The Adventures of Ichabod and Mr. Toad

Disney released their version of The Legend of Sleepy Hollow on a split-bill with an adaptation of The Wind in the Willows, but the Disney Channel used to show the Ichabod segment by itself aorund Halloween pretty regularly. Disney, wanting to make a movie of the story, got around the fact that the source doesn't have enough material for a 90 minute film by just not making it a full length version - in a VERY rare case of Disney sticking to the source.

Narrated by Bing Crosby (who also sings most of the songs), this is the version most people are familiar with - and they could hardly do better. While it drags a bit in the middle, it's the most entertaining portrayal of Ichabod (showing him as a bit of a buffoon, afraid of his own shadow, with a frame only a cartoon could provide).

The songs are very good - "Ichabod, Ichabod Crane" is good, and "The Headless Horseman" song, which Brom Bones sings, is fantastic - how can you dislike a song with lines like "he swears to the longest day he's dead / he'll show them that he can get a head," and "demons take one look and moan / and hit the road to parts unknown." The presence of songs at all is the main point on which it veers from the original - in fact, it's about the only version to take advantage of Crane's voracious appetite, which is in the original story, but rarely in the movies.


Interestingly, in addition to the Bing Crosby version, the venerable Thurl Ravenscroft (a Disney regular and voice of Tony the Tiger) also recorded a swingin' version of the Headless Horseman song that you should absolutely own - it has a few different lyrics: Thurl Ravenscroft - Walt Disney Records Archive Collection, Vol. 1 - The Headless Horseman

And Kay Starr did a swingin' version of her own - Kay Starr - I've Got to Sing 1944-1948 - Headless Horseman

Anyway, visually, this version was absolutely unrivaled for fifty years until the Tim Burton version came out (Burton was inspired more by this version that by Irving, perhaps instinctively grasping that it's the headless horseman and the atmosphere that make this story cool, not the Urban vs Agrarian parable), and even now, the midnight ride is head and shoulders (if you'll excuse the pun) over every other version.
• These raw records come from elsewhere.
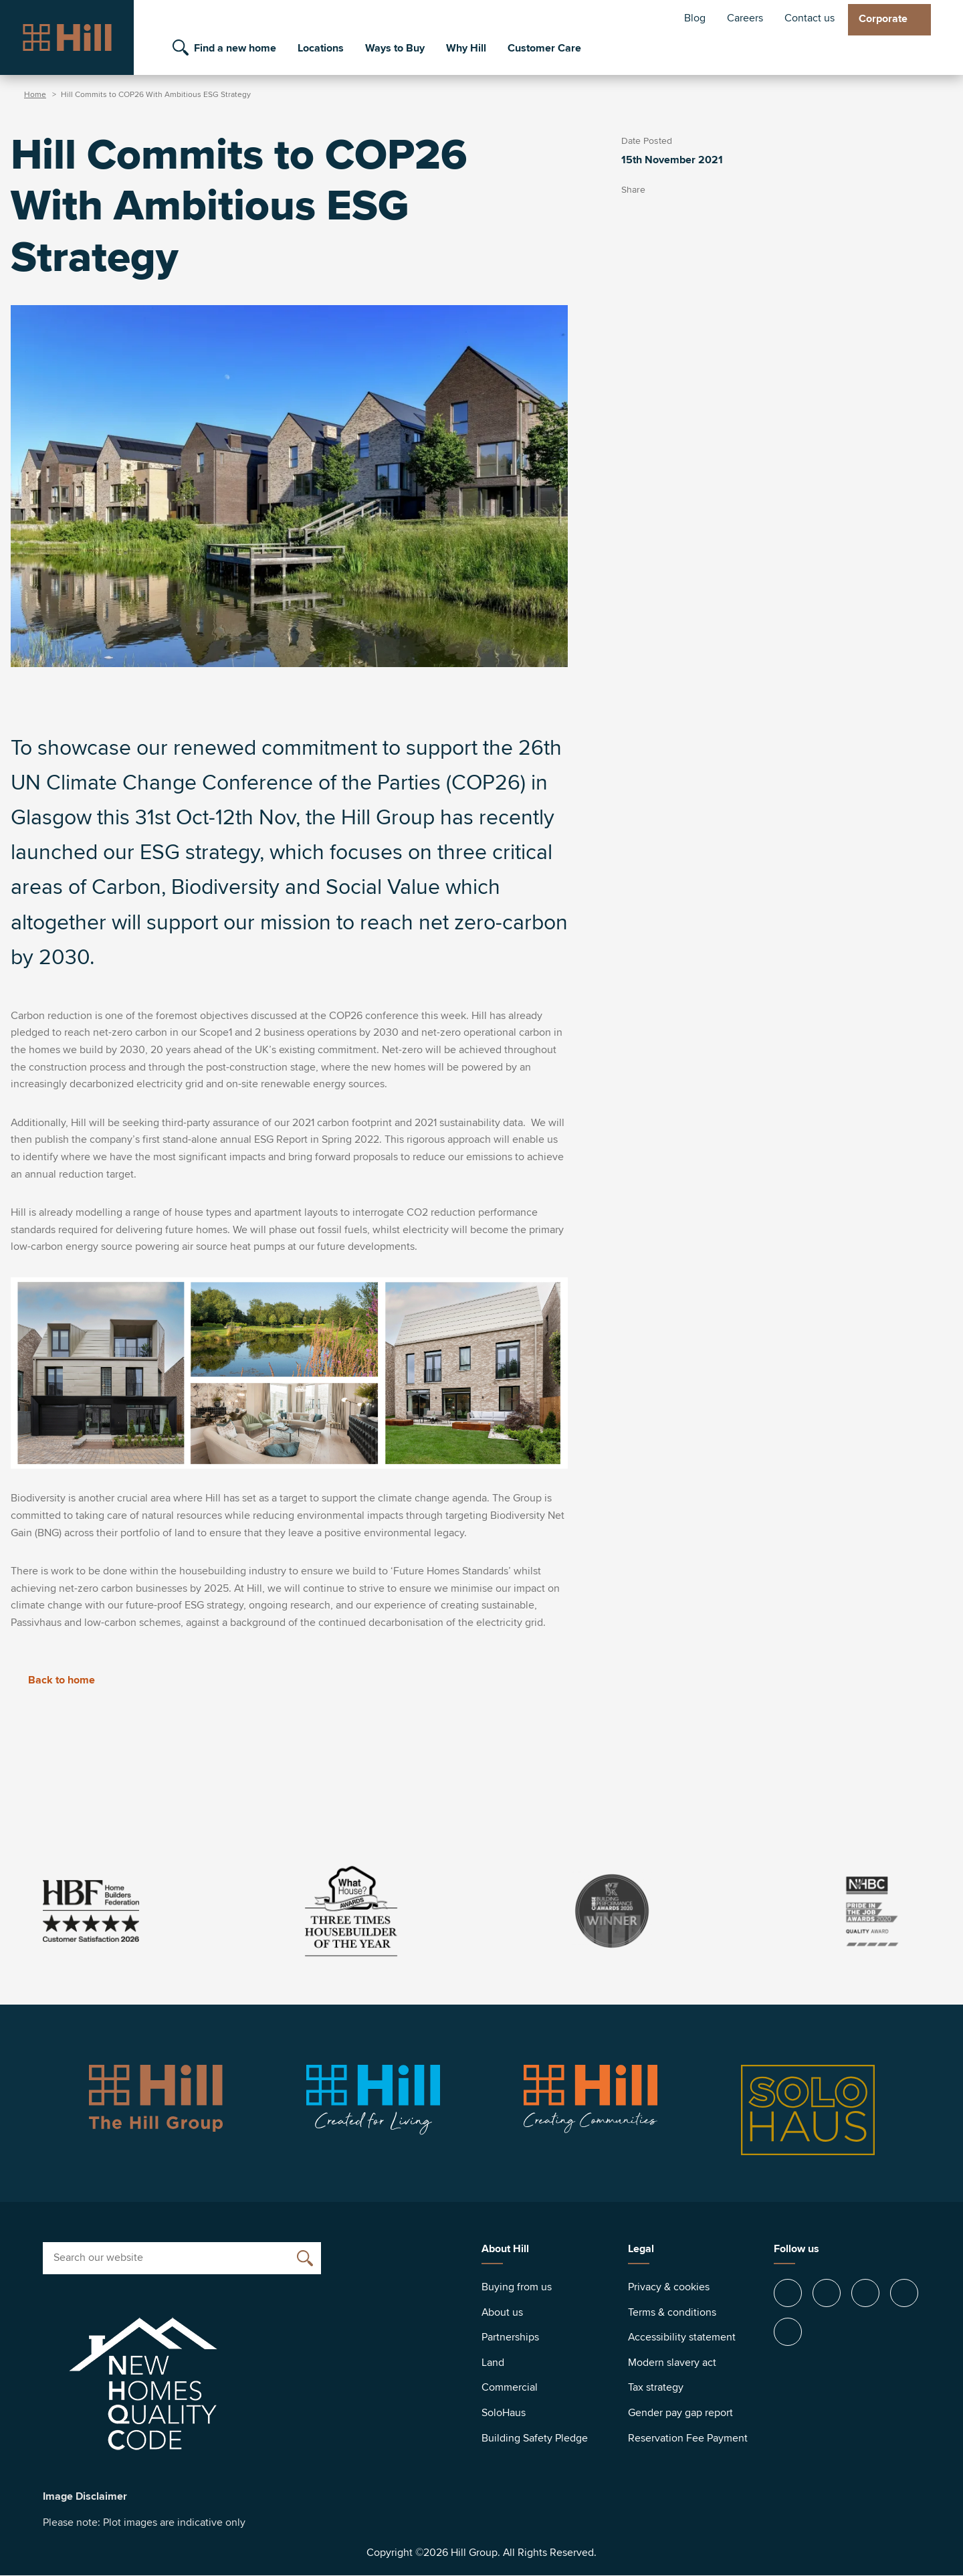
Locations (321, 48)
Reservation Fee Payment (688, 2438)
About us (502, 2312)
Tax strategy (655, 2387)
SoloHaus (503, 2412)
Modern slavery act (672, 2362)
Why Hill (466, 48)
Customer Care (544, 48)
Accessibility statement (682, 2337)
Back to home (53, 1680)
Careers (745, 18)
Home (35, 95)
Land (492, 2362)
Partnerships (510, 2337)
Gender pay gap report (680, 2412)
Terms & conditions (672, 2312)
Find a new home (235, 48)
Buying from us (516, 2287)
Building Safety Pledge (534, 2438)
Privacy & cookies (669, 2287)
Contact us (809, 18)
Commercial (509, 2387)
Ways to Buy (395, 48)
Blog (695, 18)
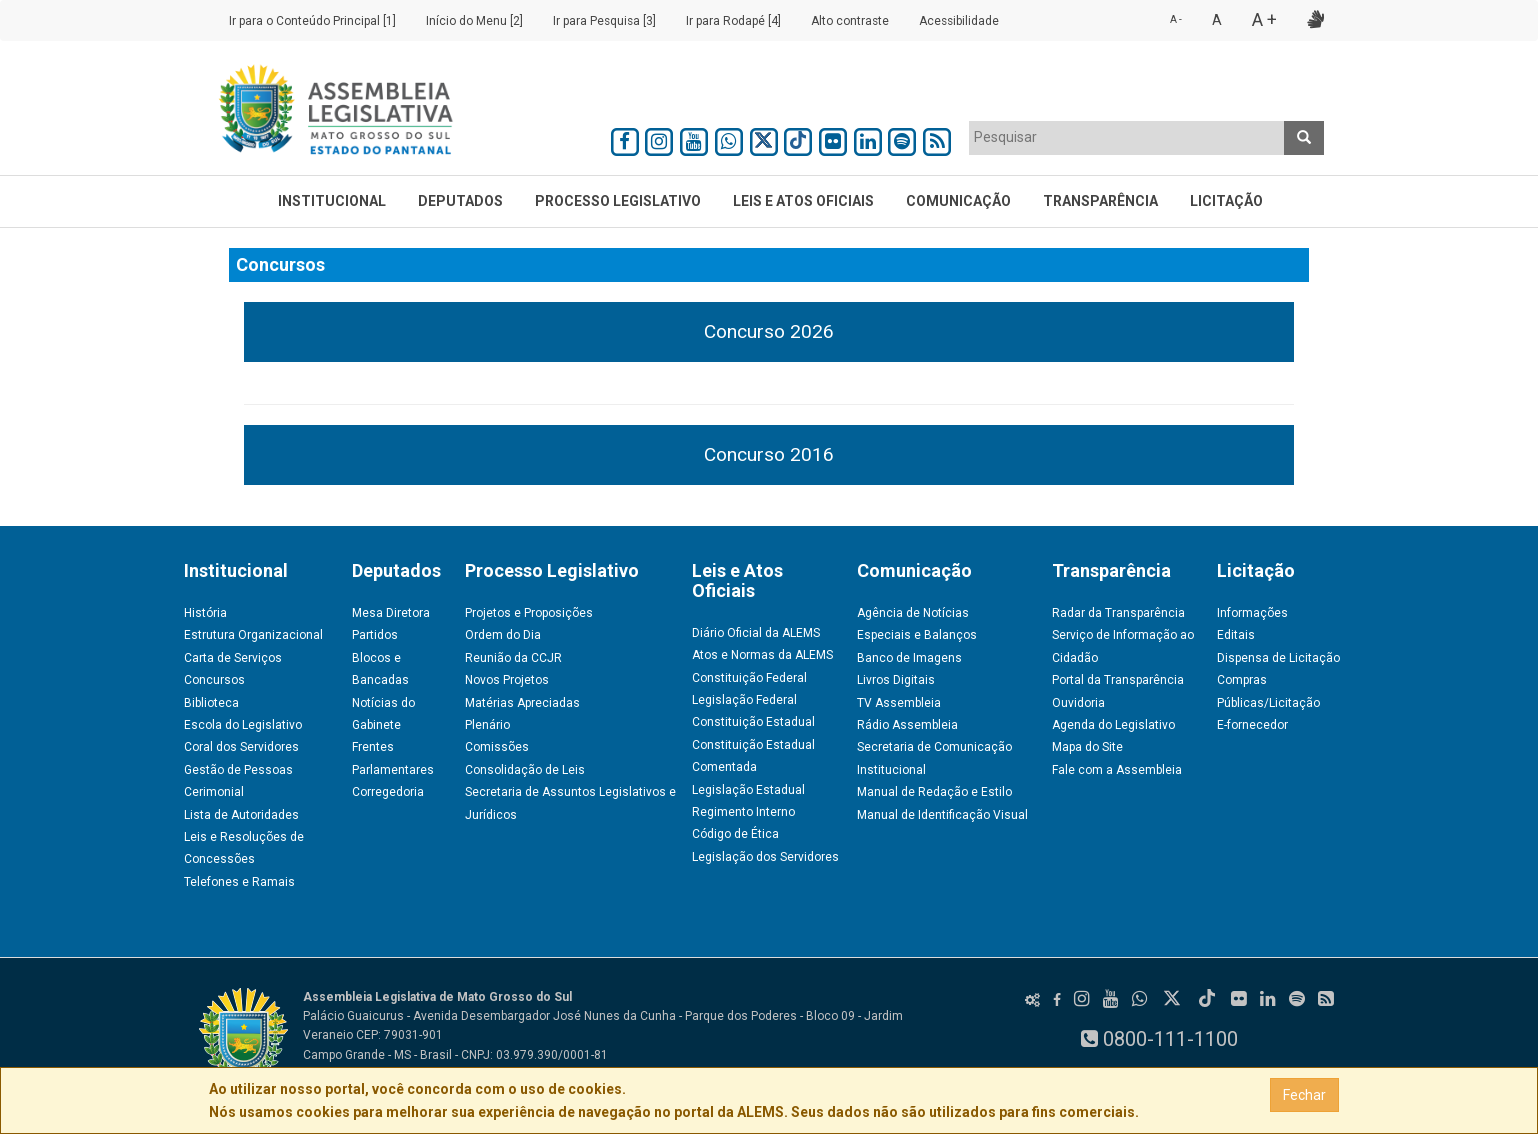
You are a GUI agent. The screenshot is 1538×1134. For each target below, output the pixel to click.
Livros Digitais (896, 680)
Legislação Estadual (748, 790)
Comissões (497, 747)
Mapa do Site (1087, 747)
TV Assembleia (899, 703)
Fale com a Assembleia (1117, 770)
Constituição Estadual (753, 722)
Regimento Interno (743, 812)
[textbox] (1127, 137)
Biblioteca (211, 703)
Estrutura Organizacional (253, 635)
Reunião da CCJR (513, 658)
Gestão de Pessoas (238, 770)
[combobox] (1127, 138)
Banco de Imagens (909, 658)
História (205, 613)
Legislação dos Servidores (765, 857)
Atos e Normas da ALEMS (762, 655)
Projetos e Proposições (529, 613)
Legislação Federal (744, 700)
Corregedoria (388, 792)
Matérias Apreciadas (522, 703)
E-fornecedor (1252, 725)
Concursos (214, 680)
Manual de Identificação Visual (942, 815)
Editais (1236, 635)
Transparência (1100, 201)
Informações (1252, 613)
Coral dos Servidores (241, 747)
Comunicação (958, 201)
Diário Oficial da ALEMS (756, 633)
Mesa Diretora (391, 613)
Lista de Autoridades (241, 815)
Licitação (1226, 201)
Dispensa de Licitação (1278, 658)
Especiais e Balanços (917, 635)
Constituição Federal (749, 678)
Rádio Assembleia (907, 725)
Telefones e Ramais (239, 882)
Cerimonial (214, 792)
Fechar (1304, 1095)
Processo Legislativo (618, 201)
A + (1264, 19)
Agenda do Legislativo (1113, 725)
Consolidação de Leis (525, 770)
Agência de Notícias (913, 613)
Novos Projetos (507, 680)
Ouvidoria (1078, 703)
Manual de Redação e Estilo (934, 792)
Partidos (375, 635)
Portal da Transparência (1118, 680)
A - (1176, 19)
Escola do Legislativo (243, 725)
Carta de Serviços (233, 658)
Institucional (332, 201)
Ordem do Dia (503, 635)
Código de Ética (735, 834)
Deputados (460, 201)
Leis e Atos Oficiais (803, 201)
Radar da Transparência (1118, 613)
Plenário (487, 725)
Spooky as all get-out.

One question, though, remains: is this version of the horseman real, or a guy in a costume? There's a scene where Ichabod looks down the neck of the thing and apaprently doesn't see anything, and I really, really doubt Brom Bones could pull of the kind of riding the horseman does here without being able to see. I think it's real.

This was aired so often (minus the Toad portion, which is also very good) around Halloween that it could almost be considered the first Halloween special.